After 24 months of treatment, 93% (38 of 41) of infants were alive and 83% (34 of 41) were alive and free from permanent ventilation, an improvement compared to the natural course of the disease. Researchers recorded no deaths between months 12 and 24. Compared to the natural course of the disease, there were fewer hospitalizations during the second year of treatment with risdiplam, with 34% of infants (14 of 41) not requiring hospitalization.

The adverse events (AEs) and serious AEs were consistent with what had been previously observed in other risdiplam studies. All told, upper respiratory tract infection (54%), pneumonia (46%), pyrexia (44%), constipation (29%), nasopharyngitis (17%), bronchitis (15%), diarrhea (15%), and rhinitis (12%) were the most common AEs.

Between the first and second 12-month periods of FIREFISH part 2, the incidence of serious pneumonia declined by approximately 3-fold. Pneumonia (39%) and respiratory distress (7%) were the most common serious AEs observed. Notably, there were no drug-related AEs leading to withdrawal or treatment discontinuation.

"The natural course of type 1 SMA shows us that, sadly, without treatment children are never able to sit without support and typically don’t survive beyond the age of 2,” FIREFISH investigator Basil Darras, MD, professor of neurology, Harvard Medical School, and director, Spinal Muscular Atrophy Program, Boston Children’s Hospital, said in a statement. “Infants treated with Evrysdi also experienced a range of improvements in motor function abilities, a reduction in serious events typically caused by disease progression, such as the need for permanent ventilation or hospitalization, and increased rate of survival.”

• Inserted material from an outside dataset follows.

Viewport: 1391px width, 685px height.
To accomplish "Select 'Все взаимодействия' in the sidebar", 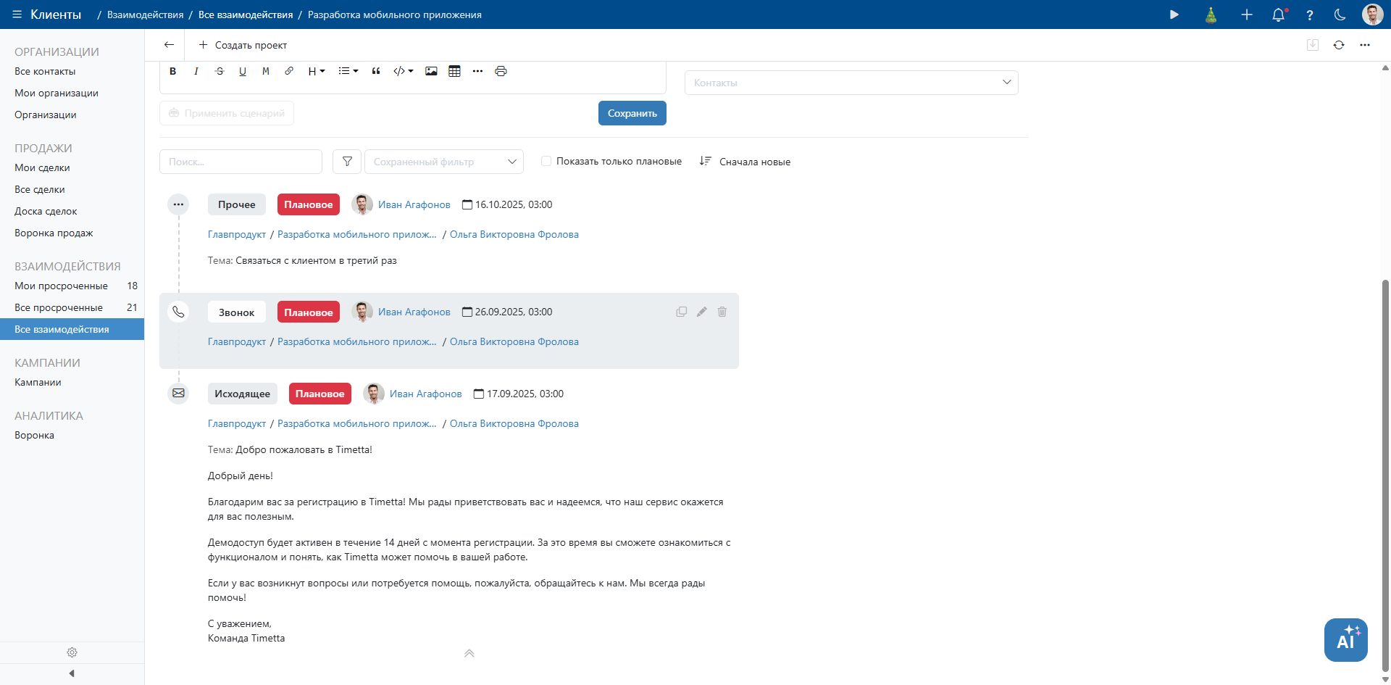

Results from part 1 of the FIREFISH study of risdiplam published in March showed that in the 0.2 mg/kg daily high-dose cohort B (n = 17), 88% of infants were event-free after 24 months. Additionally, 59% (n = 10) of those infants were able to sit without support for at least 5 seconds, as measured by the BSID-III scores at 24 months, an improvement from 41% (n = 7) at 12 months. All 7 of the infants achieving that milestone at 12 months maintained it by 24 months.2

Risdiplam received FDA approval for the treatment of SMA in adults and children 2 months of age and older in August 2020. To date, the drug has been approved in 39 countries and submitted in a further 33 countries.1

REFERENCES
1. Genentech’s Evrysdi continues to improve motor function and survival in babies with type 1 spinal muscular atrophy (SMA). News release. Genentech. April 15, 2021. Accessed April 15, 2021. https://www.biospace.com/article/releases/genentech-s-evrysdi-continues-to-improve-motor-function-and-survival-in-babies-with-type-1-spinal-muscular-atrophy-sma-/
2. Darras BR, Baranello G, Boespflug-Tanguy O, et al. FIREFISH Part 1: 24-month safety and exploratory outcomes of risdiplam in infants with Type 1 spinal muscular atrophy (SMA). Presented at: MDA Clinical and Scientific Conference 2021; March 15-18.